Provided records Block Start
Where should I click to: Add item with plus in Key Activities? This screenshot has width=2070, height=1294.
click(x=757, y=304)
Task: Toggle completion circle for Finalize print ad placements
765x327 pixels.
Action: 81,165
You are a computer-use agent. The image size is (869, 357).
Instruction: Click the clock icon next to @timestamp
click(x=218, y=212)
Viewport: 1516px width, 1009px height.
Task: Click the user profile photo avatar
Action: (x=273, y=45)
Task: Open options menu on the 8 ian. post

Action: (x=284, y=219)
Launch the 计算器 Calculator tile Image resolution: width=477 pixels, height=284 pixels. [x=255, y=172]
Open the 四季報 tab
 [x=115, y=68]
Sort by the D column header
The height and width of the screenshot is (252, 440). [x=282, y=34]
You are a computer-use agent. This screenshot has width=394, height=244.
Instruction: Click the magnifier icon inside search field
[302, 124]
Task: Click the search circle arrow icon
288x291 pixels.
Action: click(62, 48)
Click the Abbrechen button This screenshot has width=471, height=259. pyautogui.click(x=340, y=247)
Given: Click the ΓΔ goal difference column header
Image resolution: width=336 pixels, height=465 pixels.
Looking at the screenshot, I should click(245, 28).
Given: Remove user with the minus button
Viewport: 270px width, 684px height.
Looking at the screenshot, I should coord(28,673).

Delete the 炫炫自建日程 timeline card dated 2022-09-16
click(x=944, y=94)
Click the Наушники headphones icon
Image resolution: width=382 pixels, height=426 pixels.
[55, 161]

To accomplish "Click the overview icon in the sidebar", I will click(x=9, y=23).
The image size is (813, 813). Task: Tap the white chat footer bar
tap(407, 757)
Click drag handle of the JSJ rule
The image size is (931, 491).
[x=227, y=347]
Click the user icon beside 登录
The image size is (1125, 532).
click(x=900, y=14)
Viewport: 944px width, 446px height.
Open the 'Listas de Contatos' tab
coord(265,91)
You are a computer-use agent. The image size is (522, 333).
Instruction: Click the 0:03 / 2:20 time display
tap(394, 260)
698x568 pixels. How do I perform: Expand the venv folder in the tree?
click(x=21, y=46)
Provided records Block End
Try it:
Write out all the records above one more time, exactly.

Reply:
Where should I click to: Add item with plus in Key Activities? This screenshot has width=2070, height=1294.
click(x=757, y=304)
Task: Toggle completion circle for Finalize print ad placements
765x327 pixels.
Action: 81,165
You are a computer-use agent. The image size is (869, 357).
Instruction: Click the clock icon next to @timestamp
click(x=218, y=212)
Viewport: 1516px width, 1009px height.
Task: Click the user profile photo avatar
Action: (x=273, y=45)
Task: Open options menu on the 8 ian. post

Action: (x=284, y=219)
Launch the 计算器 Calculator tile Image resolution: width=477 pixels, height=284 pixels. [x=255, y=172]
Open the 四季報 tab
 [x=115, y=68]
Sort by the D column header
The height and width of the screenshot is (252, 440). [x=282, y=34]
You are a computer-use agent. This screenshot has width=394, height=244.
Instruction: Click the magnifier icon inside search field
[302, 124]
Task: Click the search circle arrow icon
288x291 pixels.
Action: click(62, 48)
Click the Abbrechen button This screenshot has width=471, height=259. pyautogui.click(x=340, y=247)
Given: Click the ΓΔ goal difference column header
Image resolution: width=336 pixels, height=465 pixels.
Looking at the screenshot, I should click(245, 28).
Given: Remove user with the minus button
Viewport: 270px width, 684px height.
Looking at the screenshot, I should coord(28,673).

Delete the 炫炫自建日程 timeline card dated 2022-09-16
click(x=944, y=94)
Click the Наушники headphones icon
Image resolution: width=382 pixels, height=426 pixels.
[55, 161]

To accomplish "Click the overview icon in the sidebar", I will click(x=9, y=23).
The image size is (813, 813). Task: Tap the white chat footer bar
tap(407, 757)
Click drag handle of the JSJ rule
The image size is (931, 491).
[x=227, y=347]
Click the user icon beside 登录
The image size is (1125, 532).
click(x=900, y=14)
Viewport: 944px width, 446px height.
Open the 'Listas de Contatos' tab
coord(265,91)
You are a computer-use agent. The image size is (522, 333).
Instruction: Click the 0:03 / 2:20 time display
tap(394, 260)
698x568 pixels. How do I perform: Expand the venv folder in the tree?
click(x=21, y=46)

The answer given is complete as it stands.